Кому бублик, кому дырка от бублика,
Это и есть демократическая республика.

Да, Америка — «биг, вери биг сити».

Наши «сто пятьдесят миллионов» — вот кто создает индустриализацию, вооружает жизнь техникой. Всего восемь лет прошло, восемь лет восстания, борьбы со всем старым. Какой переворот в умах, какой взлет культуры во всех областях жизни!

Возьмем наши «муви» (фильмы) и ваши. У нас пока еще очень слабая техника, тусклое освещение. У вас здесь — последнее слово техники, море света. Зато у нас все насыщено ломкой старья, стремлением к созданию новой социальной системы, которую строят «безумцы из безумцев». А у вас мораль сентиментальных глупцов, как если бы вы вдруг попали в глухую провинцию в средние века. Как может такая мораль сочетаться с высшим достижением техники — с радио?

Мы так увлеклись разговором, что совершенно не заметили, как дошли до Сентрал-парка. Уселись на скамье в аллее, выходящей прямо на Пятую авеню. Сумерки. Какой-то сумасшедший водоворот автомобилей, автобусов, трамваев, все более увеличивающихся масс людей. Нет ему ни конца, ни начала. Все стучит и гремят, звенит и грохочет. Маяковский весь погружен в себя. Я вижу, как подействовал на него своеобразный говор улицы. Он словно впитывает в себя все эти звуки. Вот он вынул из кармана свой блокнот в черной кожаной обложке и что-то быстро-быстро вписывает в него, как бы в такт окружающему шуму. Его фигура начинает привлекать всеобщее внимание. Кое-кто удивленно оглядывается на него. Сам он, однако, не замечает никого, даже меня, сидящего рядом.

Вдруг Маяковский поднялся и отрывисто бросил:

— Пошли!

Когда мы вернулись к нему в комнату, Маяковский сказал:

— Уловил темп Нью-Йорка, глухой темп, придушенный. Это будет новое стихотворение: «Маяковский на Пятой авеню»*.
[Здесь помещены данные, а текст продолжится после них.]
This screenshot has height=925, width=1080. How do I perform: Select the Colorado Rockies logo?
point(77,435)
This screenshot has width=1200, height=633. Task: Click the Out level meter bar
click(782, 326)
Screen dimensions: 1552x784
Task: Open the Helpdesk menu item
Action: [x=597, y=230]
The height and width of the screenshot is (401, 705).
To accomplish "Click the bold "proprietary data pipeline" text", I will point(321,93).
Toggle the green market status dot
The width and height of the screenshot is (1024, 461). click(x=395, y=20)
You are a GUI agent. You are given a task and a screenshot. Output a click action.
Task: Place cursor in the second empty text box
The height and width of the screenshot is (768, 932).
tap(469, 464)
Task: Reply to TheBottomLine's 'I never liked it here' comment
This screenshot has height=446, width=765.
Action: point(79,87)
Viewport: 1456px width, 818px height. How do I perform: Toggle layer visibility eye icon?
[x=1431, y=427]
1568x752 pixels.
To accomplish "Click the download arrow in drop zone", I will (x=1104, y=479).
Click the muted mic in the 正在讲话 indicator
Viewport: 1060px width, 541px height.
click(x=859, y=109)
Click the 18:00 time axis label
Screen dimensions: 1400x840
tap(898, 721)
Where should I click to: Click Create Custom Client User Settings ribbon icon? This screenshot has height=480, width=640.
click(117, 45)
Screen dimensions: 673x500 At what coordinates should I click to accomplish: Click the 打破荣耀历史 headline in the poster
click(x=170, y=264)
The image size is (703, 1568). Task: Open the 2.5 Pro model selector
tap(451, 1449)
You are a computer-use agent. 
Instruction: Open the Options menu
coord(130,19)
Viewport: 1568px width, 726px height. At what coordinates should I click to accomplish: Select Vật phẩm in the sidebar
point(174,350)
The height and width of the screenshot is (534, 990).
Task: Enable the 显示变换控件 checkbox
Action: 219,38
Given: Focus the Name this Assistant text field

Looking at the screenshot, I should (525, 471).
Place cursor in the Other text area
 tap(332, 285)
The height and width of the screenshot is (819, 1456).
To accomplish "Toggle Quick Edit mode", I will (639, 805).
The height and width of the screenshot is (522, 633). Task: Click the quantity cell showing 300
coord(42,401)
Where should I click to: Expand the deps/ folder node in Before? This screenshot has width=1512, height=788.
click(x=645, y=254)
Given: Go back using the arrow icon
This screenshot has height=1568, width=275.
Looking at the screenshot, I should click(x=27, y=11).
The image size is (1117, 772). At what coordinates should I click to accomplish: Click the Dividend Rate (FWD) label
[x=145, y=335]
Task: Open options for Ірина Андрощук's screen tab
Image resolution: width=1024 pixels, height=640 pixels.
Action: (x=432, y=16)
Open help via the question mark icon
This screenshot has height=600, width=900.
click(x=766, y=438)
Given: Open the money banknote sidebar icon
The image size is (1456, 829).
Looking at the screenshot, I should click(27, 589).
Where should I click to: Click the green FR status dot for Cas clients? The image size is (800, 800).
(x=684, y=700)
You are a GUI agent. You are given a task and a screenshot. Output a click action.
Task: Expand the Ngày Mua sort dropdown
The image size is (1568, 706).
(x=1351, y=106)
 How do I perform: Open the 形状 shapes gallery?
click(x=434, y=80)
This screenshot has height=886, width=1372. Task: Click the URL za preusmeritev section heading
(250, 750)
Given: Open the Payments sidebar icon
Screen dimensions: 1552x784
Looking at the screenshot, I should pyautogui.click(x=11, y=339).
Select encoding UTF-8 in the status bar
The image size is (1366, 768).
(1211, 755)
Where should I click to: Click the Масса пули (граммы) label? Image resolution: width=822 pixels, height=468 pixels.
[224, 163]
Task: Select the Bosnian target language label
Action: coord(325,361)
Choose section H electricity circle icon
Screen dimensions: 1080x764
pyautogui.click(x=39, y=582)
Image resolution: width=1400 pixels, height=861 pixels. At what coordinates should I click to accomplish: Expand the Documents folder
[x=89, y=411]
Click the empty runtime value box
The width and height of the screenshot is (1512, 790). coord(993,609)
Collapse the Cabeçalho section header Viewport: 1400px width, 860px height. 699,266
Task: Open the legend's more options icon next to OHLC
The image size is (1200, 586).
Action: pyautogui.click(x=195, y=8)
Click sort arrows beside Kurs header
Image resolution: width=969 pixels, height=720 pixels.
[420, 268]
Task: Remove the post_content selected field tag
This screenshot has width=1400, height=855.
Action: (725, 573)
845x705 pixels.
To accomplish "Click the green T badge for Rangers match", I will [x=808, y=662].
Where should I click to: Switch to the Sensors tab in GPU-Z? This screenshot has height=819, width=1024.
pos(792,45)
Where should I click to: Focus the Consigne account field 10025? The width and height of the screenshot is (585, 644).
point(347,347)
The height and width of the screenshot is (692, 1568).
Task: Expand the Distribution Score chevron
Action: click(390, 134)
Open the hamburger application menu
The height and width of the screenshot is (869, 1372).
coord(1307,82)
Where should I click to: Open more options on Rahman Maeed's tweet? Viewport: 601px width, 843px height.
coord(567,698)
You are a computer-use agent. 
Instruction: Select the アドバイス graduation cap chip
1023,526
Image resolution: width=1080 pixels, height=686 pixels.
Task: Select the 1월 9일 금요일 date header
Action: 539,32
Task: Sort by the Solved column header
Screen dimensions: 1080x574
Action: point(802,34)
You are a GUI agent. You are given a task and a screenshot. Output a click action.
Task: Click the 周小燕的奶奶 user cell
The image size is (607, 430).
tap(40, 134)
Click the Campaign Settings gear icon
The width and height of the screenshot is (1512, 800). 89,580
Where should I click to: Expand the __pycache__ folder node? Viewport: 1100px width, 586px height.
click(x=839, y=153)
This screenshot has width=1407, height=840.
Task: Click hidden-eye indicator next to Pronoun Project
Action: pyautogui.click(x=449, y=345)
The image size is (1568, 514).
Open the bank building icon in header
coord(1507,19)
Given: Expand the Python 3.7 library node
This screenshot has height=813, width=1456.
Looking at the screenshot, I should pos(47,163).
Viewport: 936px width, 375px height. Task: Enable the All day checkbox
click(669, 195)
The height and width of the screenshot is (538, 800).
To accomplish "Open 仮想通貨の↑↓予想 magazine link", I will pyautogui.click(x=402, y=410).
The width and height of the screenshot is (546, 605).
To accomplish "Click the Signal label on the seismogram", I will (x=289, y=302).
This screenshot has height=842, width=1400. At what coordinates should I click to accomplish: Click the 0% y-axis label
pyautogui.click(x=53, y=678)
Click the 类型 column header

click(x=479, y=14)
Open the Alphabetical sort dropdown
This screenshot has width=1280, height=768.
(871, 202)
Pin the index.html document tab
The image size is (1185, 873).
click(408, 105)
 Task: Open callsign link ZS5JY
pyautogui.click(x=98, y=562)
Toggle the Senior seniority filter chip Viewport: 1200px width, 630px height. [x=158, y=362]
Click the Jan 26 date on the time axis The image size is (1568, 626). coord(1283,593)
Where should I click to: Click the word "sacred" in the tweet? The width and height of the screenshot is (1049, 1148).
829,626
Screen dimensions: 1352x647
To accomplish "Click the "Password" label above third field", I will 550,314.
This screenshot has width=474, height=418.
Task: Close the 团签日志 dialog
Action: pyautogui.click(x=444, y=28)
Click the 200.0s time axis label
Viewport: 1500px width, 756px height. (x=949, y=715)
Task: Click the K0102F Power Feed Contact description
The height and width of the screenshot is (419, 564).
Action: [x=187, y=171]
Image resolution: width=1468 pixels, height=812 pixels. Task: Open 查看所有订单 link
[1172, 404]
А спустя некоторое время добавил:

— Пойди начни писать об отдельном лице. Не стоит оно этого. Какое значение имеет отдельная личность по сравнению с миллионами? Одно лицо ничего не может создать, абсолютно ничего. Америка все больше и больше меня в этом убеждает. К черту такую гигантскую технику. Образец индустриализма и такое духовное убожество. Это меня в дрожь бросает. Вот если бы наши русские рабочие и крестьяне достигли в области машиностроения хотя бы трети того, чего достигли вы, они показали бы чудеса. Они бы не одну новую Америку открыли.